Python algorithm to discover, from an event log, the case priority levels and the rules that classify a process case in its corresponding level. For example, the cases of a process can belong to three priority levels (low, medium, high), where the activity instances of cases with high priority are executed before than activity instances of cases with low priority (when both of them are enabled at the same time).
import pandas as pd
from pix_framework.discovery.prioritization.discovery import discover_priority_rules
from pix_framework.io.event_log import DEFAULT_CSV_IDS
# Read event log
event_log = pd.read_csv("path_to_event_log.csv")
event_log[DEFAULT_CSV_IDS.enabled_time] = pd.to_datetime(event_log[DEFAULT_CSV_IDS.enabled_time], utc=True)

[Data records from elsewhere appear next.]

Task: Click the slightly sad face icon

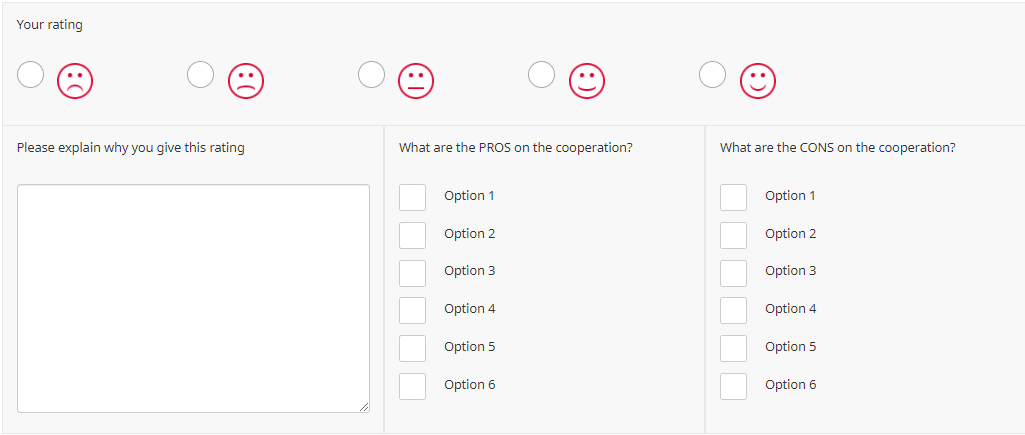Action: (246, 81)
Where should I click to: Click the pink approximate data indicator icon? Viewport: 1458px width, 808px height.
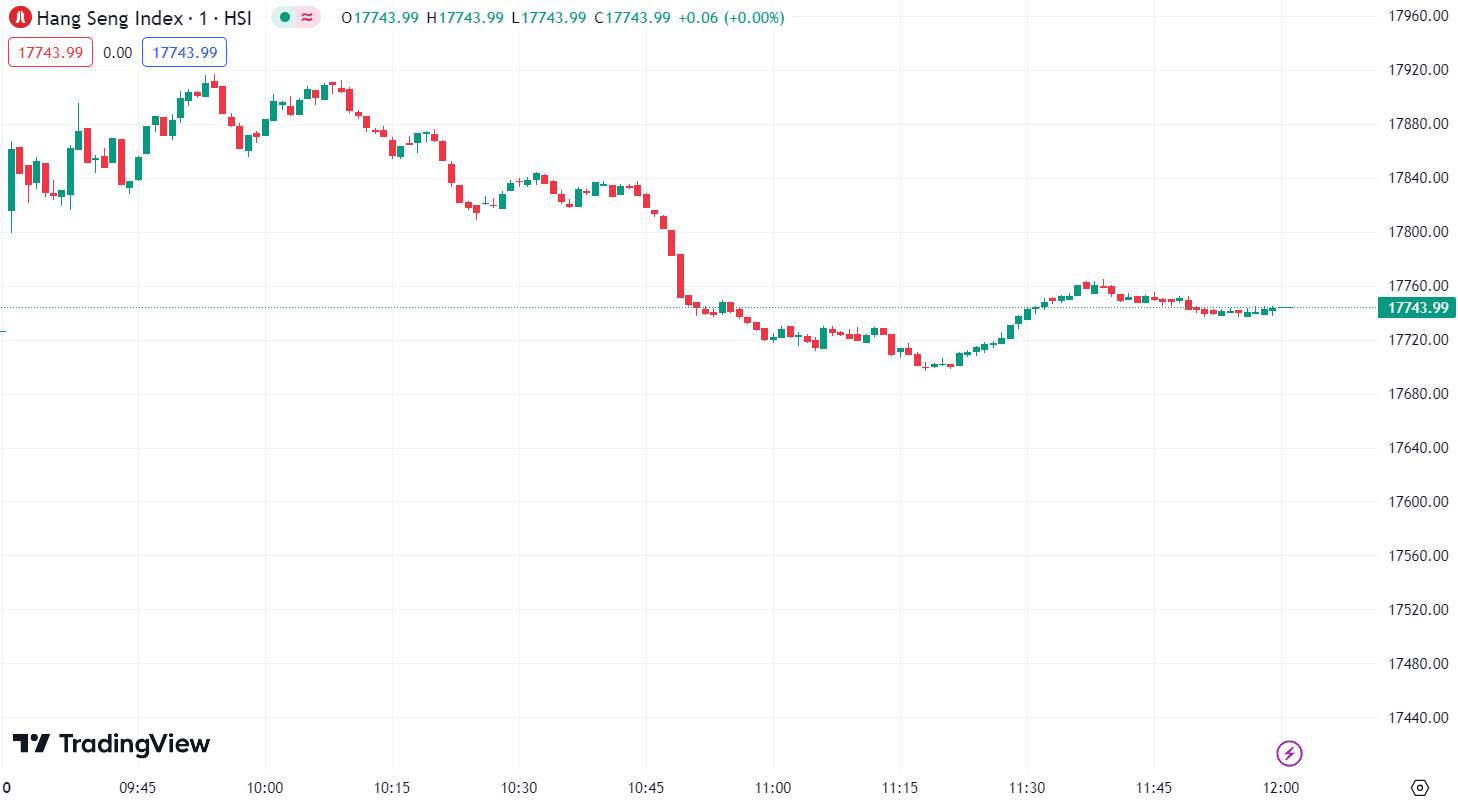point(307,18)
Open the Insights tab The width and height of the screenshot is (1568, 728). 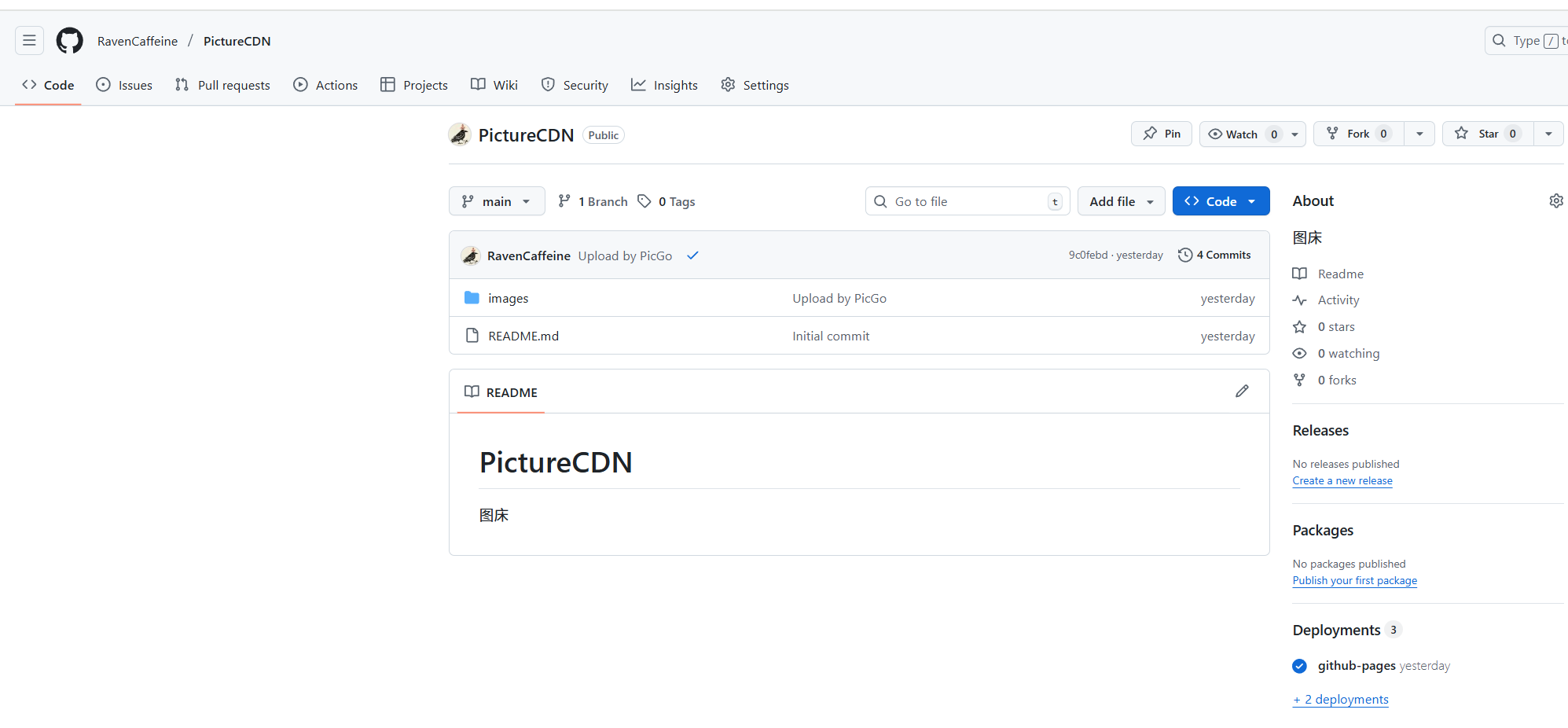(664, 85)
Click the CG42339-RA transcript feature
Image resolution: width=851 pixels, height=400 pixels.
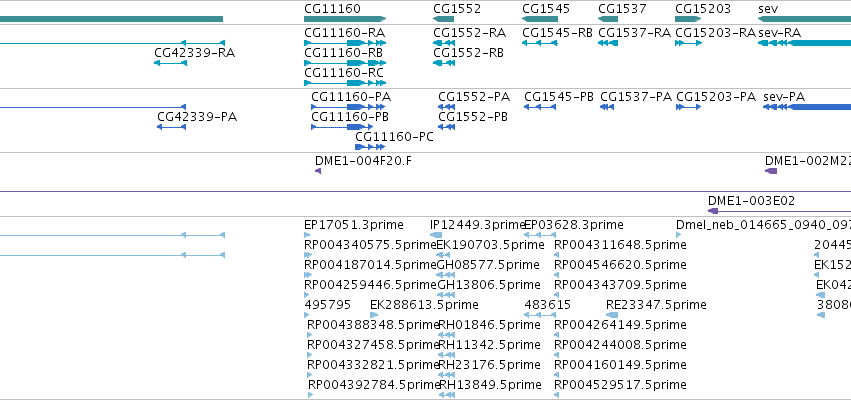click(x=170, y=63)
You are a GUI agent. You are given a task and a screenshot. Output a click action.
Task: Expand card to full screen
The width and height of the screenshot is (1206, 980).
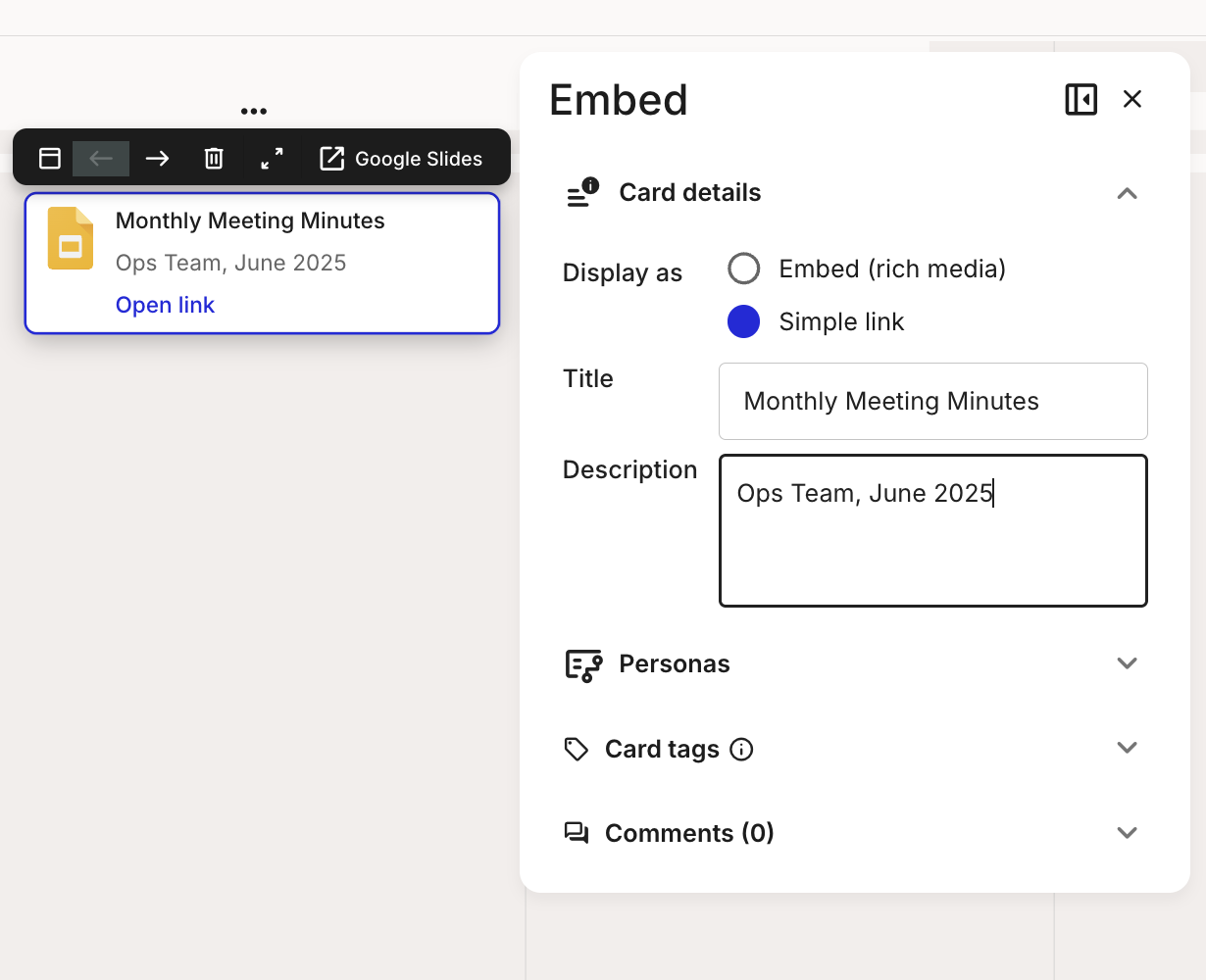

event_log[DEFAULT_CSV_IDS.start_time] = pd.to_datetime(event_log[DEFAULT_CSV_IDS.start_time], utc=True)
event_log[DEFAULT_CSV_IDS.end_time] = pd.to_datetime(event_log[DEFAULT_CSV_IDS.end_time], utc=True)
# Get priority levels and their rules
case_attributes = discover_priority_rules(
event_log=event_log,
attributes=['loan_amount', 'client_type'] # Case attributes to consider in the rule discovery
)
To see a more detailed example of use, and the format of the output, you can check this test file.
To identify which activity instances have been prioritized over others, the information of the enabled time has to be available in the event log. In case it is not available, consider using this Python library to estimate them.